The system they use is essentially a microscope with a recording detector. The choice of sensor determines the kind of information that the final image or images will show. The simplest option is the charged-coupled device (CCD), which integrates the low-light signal over time. Images are taken of the silicon wafer as it processes information—exactly what information being determined by the kind of diagnosis required—and the result is a time-averaged picture of the gates that switched. Transistors that were busy during image capture will be bright and the idle ones will be dark. This method could be particularly useful for identifying chips that have faults or making comparisons between identical chips that are behaving differently. It is fast, and an entire chip can be characterized in a single measurement.
Another option is to use a sensor that can record the incoming photons in time as well as space (see figure). This is not easy because the detector used must have a temporal resolution on the order of tens of picoseconds. The device that the IBM team chose to use is a microchannel plate (MCP) photomultiplier tube (PMT) with a photocathode that can detect wavelengths up to 870 nm. Again, photons were integrated over time to get a usable image, but they were integrated only with photons recorded at the same point in the logic cycle. One way to think of this is simply repeating the same data process many times, capturing a set of time-resolved images for each repetition, and overlaying all of the resulting "movies" on top of each other. Thus, enough photons are counted without losing time information.

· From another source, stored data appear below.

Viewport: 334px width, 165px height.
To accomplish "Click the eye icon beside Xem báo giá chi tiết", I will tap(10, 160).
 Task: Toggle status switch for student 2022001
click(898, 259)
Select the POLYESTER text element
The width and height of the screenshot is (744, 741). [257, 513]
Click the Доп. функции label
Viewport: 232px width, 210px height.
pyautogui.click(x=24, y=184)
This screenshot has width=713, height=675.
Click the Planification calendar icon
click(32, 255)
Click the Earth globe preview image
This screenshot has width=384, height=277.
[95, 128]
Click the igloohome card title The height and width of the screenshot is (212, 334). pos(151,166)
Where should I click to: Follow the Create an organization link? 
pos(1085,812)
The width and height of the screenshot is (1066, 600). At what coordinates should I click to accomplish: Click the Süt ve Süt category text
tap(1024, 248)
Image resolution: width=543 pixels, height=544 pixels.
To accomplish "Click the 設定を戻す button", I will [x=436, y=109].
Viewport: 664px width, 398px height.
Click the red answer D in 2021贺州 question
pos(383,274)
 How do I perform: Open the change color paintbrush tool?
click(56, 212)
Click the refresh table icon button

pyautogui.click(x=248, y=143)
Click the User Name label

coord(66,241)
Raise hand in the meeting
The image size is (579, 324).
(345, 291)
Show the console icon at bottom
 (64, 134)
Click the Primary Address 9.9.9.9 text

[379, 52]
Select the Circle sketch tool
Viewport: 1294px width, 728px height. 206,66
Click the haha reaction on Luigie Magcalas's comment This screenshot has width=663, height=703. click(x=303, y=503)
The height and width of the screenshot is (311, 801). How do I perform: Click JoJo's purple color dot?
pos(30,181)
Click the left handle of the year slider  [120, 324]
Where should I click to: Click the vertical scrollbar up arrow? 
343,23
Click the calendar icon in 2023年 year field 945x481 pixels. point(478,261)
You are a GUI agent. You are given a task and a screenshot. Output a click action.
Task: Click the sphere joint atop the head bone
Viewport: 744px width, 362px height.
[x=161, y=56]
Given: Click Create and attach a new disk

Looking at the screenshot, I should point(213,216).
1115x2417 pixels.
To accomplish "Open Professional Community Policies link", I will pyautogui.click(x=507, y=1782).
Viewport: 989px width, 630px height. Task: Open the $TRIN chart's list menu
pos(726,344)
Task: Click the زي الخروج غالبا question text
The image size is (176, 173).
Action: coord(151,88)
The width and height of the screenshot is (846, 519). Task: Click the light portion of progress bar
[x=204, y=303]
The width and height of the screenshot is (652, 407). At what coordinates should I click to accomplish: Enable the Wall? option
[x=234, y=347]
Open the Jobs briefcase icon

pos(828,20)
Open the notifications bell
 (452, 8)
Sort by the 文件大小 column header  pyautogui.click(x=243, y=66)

In the IBM experiment, oscillating circuits were used that inherently produced an output signal at the end of each loop.2 These triggered the detector, essentially "time-stamping" them. The result, after combining all the recorded data, was a slowed-down motion picture of the electrical signal traveling from gate to gate around the circuit.
Back-side inspection
The next step is to perform this same experiment, but looking at the bottom or substrate-side of the wafer instead of the top. This will be important for real applications because of the increasing use of many metal interconnection layers that prevent light escaping from the silicon. Emissions from the hot carriers produce enough infrared light (for which silicon is transparent) to make this back-side inspection possible. The researchers, however, have come across two major problems—time and wavelength—though in one sense they are both the same problem. Many detectors are sensitive to infrared wavelengths, but none can image a whole plane with enough temporal resolution to make the "real-time" system work. Likewise, the MCP/PMT combination has all the right characteristics except for its inability to see infrared.
If the right image-capture device can be found, the new method should be both powerful and long-lived. Researchers have shown that, as feature sizes decrease, the light emitted per electron through the gate actually increases. Thus, the technique should be even better at diagnosing tomorrow's computer chips than today's.
REFERENCES
1. J. C. Tsang and J. A. Kash, Appl. Phys. Lett. 70(7), 889 (17 Feb. 1997).
2. J. A. Kash and J. C. Tsang, IEEE Electron. Device Lett. 18(7), 330 (July 1997).